(Entries supplied Opens)

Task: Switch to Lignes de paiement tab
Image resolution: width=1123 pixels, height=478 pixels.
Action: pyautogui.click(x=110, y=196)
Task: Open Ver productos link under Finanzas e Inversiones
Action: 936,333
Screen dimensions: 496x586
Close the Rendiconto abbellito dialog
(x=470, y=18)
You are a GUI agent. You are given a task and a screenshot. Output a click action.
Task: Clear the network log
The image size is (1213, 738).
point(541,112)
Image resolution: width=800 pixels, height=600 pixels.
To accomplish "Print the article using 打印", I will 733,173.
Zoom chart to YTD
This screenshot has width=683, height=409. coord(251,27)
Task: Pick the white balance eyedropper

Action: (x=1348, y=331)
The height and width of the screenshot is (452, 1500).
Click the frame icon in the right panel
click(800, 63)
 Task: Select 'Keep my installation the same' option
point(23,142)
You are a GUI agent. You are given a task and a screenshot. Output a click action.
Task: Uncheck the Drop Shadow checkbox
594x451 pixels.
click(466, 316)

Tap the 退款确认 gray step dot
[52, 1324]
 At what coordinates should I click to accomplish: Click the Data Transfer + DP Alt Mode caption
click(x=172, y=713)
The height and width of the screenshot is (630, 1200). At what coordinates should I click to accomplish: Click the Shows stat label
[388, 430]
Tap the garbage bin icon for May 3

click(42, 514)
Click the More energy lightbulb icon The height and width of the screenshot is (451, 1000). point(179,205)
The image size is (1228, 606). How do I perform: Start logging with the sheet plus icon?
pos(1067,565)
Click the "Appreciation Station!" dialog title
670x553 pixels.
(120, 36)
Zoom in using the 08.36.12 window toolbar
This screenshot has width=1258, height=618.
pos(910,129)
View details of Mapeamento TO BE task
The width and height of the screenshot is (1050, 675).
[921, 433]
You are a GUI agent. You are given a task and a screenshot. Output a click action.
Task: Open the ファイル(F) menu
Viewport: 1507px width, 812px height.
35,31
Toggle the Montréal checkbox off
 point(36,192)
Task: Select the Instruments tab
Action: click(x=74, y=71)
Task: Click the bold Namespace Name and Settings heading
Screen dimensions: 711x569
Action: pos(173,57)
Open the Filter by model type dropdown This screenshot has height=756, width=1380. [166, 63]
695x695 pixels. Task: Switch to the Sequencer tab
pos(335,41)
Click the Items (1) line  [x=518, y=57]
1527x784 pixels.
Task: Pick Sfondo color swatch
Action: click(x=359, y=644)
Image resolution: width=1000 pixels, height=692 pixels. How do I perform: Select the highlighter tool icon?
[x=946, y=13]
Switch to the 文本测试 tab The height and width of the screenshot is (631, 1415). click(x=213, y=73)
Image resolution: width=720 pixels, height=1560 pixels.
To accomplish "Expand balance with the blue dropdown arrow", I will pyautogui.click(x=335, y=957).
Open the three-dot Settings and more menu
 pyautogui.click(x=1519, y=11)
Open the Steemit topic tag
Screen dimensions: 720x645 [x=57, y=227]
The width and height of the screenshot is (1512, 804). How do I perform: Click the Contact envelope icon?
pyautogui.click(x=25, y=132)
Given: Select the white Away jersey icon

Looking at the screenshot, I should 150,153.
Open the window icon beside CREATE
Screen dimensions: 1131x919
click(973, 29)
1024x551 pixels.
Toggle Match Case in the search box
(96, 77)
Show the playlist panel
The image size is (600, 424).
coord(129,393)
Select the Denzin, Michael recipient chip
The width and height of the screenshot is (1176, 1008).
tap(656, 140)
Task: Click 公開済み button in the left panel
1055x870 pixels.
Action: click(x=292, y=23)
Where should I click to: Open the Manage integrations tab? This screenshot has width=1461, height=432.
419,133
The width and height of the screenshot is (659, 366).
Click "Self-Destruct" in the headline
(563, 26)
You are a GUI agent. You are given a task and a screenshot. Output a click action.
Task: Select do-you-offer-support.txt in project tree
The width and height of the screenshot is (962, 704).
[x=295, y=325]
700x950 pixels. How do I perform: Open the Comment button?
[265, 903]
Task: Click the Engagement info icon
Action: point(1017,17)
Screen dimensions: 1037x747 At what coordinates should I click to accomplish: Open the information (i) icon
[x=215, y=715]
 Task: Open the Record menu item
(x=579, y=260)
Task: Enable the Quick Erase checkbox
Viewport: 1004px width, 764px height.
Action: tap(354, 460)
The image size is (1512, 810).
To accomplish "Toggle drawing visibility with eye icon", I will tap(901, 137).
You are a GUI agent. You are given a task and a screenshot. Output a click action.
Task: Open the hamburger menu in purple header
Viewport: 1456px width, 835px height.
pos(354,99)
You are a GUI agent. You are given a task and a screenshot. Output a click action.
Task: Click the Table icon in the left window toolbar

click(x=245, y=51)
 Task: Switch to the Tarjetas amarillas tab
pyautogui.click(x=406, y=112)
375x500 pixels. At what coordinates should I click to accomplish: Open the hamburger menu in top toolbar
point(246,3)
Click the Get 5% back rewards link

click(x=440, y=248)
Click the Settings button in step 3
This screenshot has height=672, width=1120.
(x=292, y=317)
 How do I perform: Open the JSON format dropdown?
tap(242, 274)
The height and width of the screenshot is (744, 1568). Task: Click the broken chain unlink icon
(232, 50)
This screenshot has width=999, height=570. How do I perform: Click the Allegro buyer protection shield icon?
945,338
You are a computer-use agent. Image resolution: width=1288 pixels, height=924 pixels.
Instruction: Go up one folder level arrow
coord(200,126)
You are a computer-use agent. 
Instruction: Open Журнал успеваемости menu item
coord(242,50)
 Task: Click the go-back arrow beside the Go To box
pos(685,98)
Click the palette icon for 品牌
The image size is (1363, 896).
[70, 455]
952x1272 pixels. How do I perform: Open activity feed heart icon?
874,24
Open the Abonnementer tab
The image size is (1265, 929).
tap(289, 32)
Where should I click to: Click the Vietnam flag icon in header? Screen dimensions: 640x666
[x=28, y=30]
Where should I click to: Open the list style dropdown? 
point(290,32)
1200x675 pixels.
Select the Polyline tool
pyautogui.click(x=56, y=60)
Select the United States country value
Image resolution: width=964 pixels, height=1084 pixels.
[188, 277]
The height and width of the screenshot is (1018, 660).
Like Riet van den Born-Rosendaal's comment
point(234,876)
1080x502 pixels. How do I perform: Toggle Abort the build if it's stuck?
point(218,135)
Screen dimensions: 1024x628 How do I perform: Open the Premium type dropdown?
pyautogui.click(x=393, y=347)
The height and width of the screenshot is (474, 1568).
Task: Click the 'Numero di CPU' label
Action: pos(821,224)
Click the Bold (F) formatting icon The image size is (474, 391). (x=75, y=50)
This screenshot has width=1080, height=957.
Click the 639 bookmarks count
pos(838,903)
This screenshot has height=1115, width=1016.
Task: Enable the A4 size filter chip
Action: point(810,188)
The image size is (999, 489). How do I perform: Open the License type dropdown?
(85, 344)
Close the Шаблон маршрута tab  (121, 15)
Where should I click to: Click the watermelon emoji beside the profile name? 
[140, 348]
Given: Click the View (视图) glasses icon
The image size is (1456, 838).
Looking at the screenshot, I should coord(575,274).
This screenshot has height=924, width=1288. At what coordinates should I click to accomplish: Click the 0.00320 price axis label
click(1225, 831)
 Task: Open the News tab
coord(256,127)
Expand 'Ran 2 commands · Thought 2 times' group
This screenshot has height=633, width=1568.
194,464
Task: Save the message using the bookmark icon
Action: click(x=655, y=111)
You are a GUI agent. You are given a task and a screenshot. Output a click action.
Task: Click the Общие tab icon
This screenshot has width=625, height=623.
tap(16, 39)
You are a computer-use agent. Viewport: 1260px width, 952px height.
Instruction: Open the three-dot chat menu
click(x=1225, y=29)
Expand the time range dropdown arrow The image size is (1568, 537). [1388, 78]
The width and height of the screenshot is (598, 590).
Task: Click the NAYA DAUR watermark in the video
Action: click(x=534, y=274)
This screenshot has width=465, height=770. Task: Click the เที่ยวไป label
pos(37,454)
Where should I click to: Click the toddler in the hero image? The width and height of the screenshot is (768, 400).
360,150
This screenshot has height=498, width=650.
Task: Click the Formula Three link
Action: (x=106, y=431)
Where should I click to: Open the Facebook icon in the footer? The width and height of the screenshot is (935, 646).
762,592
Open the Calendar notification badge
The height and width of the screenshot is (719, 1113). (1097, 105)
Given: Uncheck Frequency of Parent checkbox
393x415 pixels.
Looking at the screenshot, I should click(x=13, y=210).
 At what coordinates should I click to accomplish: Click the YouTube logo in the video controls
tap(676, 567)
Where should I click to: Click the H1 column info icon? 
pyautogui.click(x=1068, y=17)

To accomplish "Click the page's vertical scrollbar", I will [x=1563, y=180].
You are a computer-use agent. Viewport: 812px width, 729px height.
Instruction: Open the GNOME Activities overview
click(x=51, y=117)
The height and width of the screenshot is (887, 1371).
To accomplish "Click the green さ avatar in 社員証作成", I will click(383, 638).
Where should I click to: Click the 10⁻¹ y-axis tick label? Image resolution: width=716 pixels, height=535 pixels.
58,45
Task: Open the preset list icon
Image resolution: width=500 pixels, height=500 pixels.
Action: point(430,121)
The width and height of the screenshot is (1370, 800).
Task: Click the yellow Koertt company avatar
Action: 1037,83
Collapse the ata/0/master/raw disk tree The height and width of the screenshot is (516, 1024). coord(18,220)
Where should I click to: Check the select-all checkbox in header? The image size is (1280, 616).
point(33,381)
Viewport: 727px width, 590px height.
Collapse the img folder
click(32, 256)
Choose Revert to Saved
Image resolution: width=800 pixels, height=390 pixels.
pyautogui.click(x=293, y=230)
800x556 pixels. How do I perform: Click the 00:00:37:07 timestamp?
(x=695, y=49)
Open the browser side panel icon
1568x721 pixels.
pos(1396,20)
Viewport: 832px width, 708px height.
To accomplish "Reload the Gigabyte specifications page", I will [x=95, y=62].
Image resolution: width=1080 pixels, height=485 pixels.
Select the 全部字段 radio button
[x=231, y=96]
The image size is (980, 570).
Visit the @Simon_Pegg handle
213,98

(Entries supplied Closes)

• [Task directions]: What lines of the material contain "computer"? Show them.

• [Solution to this task]:
You are a computer-use agent. Image resolution: width=1288 pixels, height=924 pixels.
You are a computer-use agent. 
You are a computer-use agent. Viewport: 1260px width, 952px height.
You are a computer-use agent. Viewport: 812px width, 729px height.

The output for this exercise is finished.